- _Records for the exercise_
[Start of Attachment]
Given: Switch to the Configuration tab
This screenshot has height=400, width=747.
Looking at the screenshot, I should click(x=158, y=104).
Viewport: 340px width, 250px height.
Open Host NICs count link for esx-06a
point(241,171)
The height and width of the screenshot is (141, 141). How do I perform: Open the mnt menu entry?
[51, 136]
[End of Attachment]
[Start of Attachment]
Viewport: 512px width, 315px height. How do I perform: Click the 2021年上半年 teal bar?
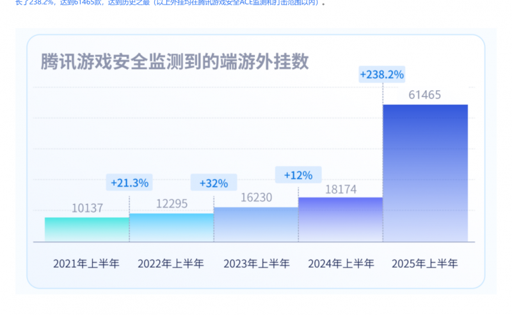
[End of Attachment]
- _Requirement_
Copy each line of the preceding data that contains the string "Viewport".

- _Answer to the exercise_
Viewport: 340px width, 250px height.
Viewport: 512px width, 315px height. How do I perform: Click the 2021年上半年 teal bar?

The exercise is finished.